Once the classifier has been trained, I will incorporate my facial detector into the mvp. This should be done by early next week. After this, I will work on improving accuracy for hand detection. Overall, I am slightly behind, but this is mostly because the classifier takes extremely long to train (a couple days). This has hindered my progress the past couple weeks.

Weekly Status Report (3/22) – Kevan

  • What did you personally accomplish this week on the project?

Since I got back from spring break I have been working on optimizing my facial detection.  In order to increase the accuracy, I changed the dataset used for training and increased the the total number of training examples (1500 positive and 2000 negative). I also made some alterations to the adaboost algorithm. After making these changes, I am getting 88% accuracy for Faces, and 90% accuracy for Non-faces. This is only when  detecting a single face in a 24×24 image. I am using a test set of 500 positive and 500 negative images.

Next, I was working on the sliding window code to detect multiple faces in an image. This is the sample output:

There are multiple overlapping boxes, which is expected. I used Non-maximum suppression to merge overlapping boxes into one. The final output is as follows:

As you can see, there is a high false-positve rate. Additionally, not all the faces were detected. I am currently trying to improve the detection. I will try improve my training set, and use more examples. In addition, I will use more features (currently, I only select 100). The issue with these changes however, is that this will make training much slower.

  • Is your progress on schedule or behind? If you are behind, what actions will be taken to catch up to the project schedule?

I think I am slightly behind schedule, as I was hoping to be completely done with detection by this week. This is mostly because I didn’t manage to get much done during spring break. However, I think I can catch up this following week.

  • What deliverables do you hope to complete in the next week?

I will continue to optimize to get better accuracy and reduce the number of false-positives. I will also integrate my code into the MVP script.

Status Report (03/09) – Kevan

  • What did you personally accomplish this week on the project?

This was a short week for me since I have been traveling since Wednesday. This week I continued my work on the facial detection code. I have finished coding the Ada-boost classifier that works decently well. I am getting 95% accuracy for Faces, and 50% accuracy for Non-faces. Currently the code is only able to detect a single face in a 24×24 image. The next steps will be to write the sliding window code so that multiple faces can be detected in larger images. I used https://github.com/Simon-Hohberg/Viola-Jones to help guide my implementation.

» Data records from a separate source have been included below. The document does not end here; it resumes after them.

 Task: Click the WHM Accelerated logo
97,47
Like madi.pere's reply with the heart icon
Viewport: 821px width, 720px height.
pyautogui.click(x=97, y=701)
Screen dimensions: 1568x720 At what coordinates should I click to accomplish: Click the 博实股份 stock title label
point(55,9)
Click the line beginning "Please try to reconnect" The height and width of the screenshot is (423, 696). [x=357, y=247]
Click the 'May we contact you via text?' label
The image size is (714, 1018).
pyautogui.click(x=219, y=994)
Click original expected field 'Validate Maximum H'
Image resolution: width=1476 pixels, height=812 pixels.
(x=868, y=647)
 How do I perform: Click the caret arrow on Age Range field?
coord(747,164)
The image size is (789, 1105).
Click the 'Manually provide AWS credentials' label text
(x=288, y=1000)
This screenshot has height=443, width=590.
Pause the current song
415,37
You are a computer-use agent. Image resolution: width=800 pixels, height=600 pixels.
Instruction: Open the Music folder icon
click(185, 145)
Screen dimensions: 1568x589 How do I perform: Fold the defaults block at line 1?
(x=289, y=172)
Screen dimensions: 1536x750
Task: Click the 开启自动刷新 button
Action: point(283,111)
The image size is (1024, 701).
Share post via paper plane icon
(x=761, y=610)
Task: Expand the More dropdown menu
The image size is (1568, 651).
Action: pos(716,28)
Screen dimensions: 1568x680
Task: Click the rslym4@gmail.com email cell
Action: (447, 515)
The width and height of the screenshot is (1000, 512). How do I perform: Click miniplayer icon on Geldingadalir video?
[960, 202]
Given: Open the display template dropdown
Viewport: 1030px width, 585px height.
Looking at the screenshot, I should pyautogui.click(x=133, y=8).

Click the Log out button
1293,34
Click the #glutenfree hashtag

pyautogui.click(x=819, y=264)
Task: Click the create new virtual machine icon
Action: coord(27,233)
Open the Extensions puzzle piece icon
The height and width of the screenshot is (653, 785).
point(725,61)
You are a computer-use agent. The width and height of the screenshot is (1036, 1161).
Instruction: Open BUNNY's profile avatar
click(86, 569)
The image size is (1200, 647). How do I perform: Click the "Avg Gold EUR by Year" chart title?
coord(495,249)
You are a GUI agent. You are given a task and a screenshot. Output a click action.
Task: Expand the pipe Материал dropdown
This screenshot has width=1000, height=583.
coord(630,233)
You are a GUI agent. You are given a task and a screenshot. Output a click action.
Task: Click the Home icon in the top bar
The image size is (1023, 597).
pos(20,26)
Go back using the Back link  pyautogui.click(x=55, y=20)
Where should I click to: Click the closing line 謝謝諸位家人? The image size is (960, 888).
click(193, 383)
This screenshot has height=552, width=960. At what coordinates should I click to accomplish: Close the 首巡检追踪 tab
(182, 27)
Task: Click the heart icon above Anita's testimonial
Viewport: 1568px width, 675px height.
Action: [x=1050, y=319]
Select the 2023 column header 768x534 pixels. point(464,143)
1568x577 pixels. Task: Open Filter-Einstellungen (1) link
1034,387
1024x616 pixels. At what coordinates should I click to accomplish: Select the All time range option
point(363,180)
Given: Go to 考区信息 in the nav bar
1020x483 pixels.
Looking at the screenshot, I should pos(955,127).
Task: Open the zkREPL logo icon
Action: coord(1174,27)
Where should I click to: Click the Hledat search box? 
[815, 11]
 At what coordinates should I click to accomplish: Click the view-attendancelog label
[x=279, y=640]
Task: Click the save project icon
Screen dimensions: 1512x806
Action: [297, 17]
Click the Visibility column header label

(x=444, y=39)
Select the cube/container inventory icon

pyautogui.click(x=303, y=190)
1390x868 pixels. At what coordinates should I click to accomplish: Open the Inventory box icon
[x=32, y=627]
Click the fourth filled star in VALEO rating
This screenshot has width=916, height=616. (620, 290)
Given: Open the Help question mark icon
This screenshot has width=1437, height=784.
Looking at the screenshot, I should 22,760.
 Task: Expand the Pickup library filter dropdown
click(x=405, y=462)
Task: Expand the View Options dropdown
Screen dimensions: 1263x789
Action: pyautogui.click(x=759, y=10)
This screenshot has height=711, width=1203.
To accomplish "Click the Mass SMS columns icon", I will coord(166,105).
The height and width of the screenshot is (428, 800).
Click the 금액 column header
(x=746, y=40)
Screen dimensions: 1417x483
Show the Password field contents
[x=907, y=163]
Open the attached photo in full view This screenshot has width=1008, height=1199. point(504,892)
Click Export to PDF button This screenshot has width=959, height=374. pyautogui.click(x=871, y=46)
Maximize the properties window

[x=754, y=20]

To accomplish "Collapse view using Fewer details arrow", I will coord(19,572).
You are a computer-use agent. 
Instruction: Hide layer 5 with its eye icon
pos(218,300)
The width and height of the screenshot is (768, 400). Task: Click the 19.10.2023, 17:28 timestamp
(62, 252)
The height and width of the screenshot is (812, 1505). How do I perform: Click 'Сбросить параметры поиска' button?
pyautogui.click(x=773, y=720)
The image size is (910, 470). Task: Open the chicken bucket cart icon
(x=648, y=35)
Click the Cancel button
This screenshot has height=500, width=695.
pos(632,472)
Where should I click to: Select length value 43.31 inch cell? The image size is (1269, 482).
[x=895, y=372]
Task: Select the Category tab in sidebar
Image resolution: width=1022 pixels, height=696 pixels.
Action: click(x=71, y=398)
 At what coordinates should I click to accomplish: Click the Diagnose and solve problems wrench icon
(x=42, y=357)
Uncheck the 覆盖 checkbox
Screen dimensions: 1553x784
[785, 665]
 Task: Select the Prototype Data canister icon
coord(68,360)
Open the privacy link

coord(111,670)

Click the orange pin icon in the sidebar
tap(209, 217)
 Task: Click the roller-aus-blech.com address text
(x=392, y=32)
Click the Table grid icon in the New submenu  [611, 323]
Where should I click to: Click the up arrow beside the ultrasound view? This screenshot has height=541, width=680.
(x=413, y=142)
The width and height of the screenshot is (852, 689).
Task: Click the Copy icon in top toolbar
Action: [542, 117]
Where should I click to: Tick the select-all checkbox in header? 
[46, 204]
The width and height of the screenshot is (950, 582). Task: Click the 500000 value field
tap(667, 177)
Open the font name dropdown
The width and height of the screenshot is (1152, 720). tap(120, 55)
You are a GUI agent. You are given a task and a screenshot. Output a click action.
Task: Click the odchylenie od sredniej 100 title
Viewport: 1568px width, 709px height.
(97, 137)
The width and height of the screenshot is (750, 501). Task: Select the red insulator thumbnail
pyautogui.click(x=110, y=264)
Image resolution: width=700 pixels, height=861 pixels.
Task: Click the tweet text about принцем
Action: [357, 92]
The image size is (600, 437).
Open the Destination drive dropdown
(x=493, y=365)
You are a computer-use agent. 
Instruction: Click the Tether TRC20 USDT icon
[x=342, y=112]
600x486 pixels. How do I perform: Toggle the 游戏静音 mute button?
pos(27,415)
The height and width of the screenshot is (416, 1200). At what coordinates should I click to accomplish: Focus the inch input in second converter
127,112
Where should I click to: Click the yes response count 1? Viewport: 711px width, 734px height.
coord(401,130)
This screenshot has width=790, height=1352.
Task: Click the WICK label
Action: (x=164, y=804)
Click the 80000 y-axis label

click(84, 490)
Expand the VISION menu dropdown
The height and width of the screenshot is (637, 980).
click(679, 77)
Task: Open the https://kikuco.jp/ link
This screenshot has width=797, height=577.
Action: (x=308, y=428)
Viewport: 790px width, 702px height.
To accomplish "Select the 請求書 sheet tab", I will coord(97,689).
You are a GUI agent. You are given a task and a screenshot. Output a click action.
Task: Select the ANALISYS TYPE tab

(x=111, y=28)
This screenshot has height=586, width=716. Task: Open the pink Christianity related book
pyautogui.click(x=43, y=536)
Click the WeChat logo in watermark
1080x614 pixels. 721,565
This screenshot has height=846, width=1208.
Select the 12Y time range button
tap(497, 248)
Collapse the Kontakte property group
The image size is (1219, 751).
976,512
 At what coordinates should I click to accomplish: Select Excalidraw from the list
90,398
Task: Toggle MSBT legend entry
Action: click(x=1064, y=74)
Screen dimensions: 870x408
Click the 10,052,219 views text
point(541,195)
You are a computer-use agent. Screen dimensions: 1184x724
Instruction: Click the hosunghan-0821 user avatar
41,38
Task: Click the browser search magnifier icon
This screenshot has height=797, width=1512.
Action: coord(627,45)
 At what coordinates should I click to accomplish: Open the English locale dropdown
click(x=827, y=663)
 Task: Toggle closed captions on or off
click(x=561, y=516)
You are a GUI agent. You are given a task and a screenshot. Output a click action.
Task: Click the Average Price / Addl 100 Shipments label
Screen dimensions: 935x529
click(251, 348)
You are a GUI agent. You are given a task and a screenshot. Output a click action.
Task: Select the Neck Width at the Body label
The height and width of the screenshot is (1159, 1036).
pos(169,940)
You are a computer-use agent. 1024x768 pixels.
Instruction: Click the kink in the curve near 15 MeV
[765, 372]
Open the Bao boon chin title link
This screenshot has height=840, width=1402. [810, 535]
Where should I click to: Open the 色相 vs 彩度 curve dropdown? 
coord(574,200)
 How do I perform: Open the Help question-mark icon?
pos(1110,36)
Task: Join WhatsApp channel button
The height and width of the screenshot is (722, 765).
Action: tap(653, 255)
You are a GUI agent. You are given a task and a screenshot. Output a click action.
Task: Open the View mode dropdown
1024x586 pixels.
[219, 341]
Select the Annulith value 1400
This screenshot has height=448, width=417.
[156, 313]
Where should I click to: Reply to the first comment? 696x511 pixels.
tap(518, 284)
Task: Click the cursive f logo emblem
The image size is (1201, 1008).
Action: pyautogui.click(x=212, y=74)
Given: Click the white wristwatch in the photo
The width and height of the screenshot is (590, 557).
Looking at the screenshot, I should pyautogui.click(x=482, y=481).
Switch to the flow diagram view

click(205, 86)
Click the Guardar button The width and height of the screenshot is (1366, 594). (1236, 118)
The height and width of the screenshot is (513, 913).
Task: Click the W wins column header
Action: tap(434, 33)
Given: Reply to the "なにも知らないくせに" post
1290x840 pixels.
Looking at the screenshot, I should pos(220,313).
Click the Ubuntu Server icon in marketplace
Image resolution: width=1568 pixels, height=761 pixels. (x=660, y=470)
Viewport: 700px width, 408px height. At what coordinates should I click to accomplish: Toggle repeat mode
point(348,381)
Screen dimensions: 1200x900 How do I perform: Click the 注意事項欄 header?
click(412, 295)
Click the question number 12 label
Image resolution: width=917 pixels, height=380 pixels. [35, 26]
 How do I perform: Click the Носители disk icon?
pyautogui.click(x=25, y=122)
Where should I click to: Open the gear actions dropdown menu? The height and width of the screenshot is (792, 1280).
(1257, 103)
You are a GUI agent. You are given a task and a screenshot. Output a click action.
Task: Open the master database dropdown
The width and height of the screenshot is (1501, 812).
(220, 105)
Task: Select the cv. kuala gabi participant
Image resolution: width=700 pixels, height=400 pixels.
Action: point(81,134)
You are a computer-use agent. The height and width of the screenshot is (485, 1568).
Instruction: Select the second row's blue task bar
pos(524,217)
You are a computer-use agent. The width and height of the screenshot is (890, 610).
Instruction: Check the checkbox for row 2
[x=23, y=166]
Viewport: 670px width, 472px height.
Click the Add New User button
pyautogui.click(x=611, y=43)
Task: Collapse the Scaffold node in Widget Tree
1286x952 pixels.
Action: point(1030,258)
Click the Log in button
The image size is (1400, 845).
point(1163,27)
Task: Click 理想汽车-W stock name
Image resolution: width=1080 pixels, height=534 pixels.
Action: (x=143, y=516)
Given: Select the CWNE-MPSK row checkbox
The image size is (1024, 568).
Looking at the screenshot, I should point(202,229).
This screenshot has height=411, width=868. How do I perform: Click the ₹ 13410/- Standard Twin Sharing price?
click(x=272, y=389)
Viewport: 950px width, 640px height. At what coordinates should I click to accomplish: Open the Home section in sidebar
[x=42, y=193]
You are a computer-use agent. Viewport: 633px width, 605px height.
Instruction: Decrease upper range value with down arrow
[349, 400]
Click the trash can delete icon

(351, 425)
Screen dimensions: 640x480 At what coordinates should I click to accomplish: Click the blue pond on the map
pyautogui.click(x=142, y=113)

  • Is your progress on schedule or behind? If you are behind, what actions will be taken to catch up to the project schedule?

I think I am on schedule to fully implement a working version of the facial detection by the first week after spring break.

  • What deliverables do you hope to complete in the next week?

As mentioned earlier, I have written a classifier that works with images containing a single face. I will now work on the sliding window code to detect multiple faces in a larger image. Once the sliding window is complete, I will continue to optimize to get better accuracy and reduce the number of false-positives.